• Stored records:

..............................

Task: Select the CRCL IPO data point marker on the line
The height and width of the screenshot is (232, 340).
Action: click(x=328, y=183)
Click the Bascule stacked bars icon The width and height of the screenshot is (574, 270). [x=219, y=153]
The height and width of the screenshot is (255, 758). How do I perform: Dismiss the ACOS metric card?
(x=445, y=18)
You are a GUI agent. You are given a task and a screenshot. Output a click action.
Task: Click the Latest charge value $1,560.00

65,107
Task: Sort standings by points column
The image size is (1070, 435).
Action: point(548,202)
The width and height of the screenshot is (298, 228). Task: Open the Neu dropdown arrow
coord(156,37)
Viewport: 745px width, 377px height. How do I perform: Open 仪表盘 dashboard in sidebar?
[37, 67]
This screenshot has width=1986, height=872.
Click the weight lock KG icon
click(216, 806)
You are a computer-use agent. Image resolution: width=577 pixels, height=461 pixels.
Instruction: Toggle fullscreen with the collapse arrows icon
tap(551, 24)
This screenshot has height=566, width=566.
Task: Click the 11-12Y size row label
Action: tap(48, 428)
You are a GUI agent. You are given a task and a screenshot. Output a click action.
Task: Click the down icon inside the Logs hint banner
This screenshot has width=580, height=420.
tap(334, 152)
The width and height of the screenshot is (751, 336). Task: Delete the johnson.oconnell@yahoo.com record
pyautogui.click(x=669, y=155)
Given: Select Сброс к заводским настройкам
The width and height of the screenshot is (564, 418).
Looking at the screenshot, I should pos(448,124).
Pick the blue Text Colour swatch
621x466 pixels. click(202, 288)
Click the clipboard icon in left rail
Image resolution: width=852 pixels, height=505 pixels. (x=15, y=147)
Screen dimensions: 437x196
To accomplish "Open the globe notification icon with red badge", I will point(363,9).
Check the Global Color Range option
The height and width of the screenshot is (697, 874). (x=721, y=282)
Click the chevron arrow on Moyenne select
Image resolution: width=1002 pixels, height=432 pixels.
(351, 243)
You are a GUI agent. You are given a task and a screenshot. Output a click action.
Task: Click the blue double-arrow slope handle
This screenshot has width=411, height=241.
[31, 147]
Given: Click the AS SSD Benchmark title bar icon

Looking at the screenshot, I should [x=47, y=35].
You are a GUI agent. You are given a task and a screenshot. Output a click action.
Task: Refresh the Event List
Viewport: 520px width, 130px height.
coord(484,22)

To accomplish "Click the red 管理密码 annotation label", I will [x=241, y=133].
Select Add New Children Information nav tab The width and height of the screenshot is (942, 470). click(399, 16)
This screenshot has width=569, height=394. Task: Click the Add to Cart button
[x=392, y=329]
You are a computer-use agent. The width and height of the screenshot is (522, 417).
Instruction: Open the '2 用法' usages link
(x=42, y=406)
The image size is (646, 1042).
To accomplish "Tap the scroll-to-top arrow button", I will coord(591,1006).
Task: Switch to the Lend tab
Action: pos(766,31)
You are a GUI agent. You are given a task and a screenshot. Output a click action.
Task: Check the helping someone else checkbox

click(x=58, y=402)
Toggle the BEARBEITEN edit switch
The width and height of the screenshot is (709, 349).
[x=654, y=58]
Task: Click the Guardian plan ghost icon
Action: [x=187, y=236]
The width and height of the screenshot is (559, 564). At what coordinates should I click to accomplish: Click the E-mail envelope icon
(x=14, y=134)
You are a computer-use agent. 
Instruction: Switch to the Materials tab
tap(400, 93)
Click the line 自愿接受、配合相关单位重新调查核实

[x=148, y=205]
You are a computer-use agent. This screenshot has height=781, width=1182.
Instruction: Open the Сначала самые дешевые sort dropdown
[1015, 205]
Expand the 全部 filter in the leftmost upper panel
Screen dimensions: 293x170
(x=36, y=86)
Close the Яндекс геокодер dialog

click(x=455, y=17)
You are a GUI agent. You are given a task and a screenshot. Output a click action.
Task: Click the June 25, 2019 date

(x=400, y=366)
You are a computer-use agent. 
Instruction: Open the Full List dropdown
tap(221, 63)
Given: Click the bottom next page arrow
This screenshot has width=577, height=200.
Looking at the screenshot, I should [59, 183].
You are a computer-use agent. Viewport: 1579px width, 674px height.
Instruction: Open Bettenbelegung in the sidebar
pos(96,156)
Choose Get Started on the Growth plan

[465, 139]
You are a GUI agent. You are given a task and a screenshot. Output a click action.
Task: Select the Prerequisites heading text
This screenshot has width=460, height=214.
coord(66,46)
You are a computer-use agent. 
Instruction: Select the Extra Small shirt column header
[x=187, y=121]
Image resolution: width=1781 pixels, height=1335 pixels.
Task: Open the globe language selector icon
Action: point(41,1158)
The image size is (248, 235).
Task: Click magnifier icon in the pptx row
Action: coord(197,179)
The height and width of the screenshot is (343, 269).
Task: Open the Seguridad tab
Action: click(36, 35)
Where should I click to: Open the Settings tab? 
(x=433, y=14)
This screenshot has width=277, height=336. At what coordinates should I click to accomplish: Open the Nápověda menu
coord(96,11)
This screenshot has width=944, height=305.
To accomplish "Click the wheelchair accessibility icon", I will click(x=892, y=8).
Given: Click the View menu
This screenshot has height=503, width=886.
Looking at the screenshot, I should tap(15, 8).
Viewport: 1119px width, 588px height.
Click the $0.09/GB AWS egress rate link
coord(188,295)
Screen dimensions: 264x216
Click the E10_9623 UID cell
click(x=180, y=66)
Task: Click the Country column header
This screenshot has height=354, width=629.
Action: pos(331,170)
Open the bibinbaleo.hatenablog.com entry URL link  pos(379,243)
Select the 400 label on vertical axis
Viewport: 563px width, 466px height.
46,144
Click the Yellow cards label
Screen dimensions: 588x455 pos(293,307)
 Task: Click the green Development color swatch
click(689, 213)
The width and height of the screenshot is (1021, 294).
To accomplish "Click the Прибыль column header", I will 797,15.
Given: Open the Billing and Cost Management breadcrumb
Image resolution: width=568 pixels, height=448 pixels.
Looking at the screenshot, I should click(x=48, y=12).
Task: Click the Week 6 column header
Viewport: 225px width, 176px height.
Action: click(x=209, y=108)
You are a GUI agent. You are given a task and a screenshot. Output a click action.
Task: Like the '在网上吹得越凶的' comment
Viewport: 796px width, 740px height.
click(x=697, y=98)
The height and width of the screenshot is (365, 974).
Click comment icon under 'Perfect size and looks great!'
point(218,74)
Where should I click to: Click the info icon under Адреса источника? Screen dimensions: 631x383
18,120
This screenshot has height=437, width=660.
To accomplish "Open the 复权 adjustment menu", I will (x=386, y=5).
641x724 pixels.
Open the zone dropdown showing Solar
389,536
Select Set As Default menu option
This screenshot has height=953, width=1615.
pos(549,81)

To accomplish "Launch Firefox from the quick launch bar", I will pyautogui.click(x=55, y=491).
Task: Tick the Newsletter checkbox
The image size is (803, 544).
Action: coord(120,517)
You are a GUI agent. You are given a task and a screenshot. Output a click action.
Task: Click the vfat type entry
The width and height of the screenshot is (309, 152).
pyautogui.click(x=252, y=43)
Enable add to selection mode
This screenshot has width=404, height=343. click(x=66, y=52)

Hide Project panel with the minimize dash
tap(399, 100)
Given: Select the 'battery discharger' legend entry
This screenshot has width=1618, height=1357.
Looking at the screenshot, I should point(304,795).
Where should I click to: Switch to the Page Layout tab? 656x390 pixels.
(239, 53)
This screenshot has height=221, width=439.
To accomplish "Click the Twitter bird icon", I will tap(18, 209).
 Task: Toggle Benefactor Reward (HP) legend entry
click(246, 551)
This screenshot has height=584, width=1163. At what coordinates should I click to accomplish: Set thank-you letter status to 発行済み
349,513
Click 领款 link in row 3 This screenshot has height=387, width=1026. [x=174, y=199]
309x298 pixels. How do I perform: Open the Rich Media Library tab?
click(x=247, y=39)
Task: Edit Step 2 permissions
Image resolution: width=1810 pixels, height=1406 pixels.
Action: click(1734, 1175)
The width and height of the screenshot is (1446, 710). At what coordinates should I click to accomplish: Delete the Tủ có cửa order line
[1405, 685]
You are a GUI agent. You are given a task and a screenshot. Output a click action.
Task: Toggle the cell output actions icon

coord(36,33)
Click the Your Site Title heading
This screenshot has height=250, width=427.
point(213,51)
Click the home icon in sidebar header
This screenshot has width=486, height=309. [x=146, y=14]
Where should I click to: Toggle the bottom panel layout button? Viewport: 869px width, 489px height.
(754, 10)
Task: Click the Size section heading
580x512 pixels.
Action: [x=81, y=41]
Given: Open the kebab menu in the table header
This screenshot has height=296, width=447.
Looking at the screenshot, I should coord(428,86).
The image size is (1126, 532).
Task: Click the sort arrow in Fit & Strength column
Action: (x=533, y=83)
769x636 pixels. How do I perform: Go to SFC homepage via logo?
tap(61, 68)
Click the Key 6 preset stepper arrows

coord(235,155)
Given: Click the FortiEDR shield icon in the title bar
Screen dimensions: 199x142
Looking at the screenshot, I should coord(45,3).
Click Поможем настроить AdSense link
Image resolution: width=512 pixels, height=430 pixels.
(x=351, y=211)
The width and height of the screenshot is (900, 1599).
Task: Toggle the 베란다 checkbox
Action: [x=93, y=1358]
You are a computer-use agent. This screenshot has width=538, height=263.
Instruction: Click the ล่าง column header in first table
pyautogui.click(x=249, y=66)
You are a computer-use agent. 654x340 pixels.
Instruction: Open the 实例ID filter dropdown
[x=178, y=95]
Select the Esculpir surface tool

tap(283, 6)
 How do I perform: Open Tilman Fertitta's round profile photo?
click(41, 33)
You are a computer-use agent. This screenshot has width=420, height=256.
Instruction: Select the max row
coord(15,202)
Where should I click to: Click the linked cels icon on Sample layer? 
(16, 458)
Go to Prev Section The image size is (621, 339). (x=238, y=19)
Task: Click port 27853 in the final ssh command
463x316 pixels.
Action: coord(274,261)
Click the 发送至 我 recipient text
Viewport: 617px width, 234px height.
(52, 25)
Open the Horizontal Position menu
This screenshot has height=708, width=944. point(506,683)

..............................

• Work instruction:
How many of the lines above hold the word "heading"? Answer with only the number.

• Expected output:
3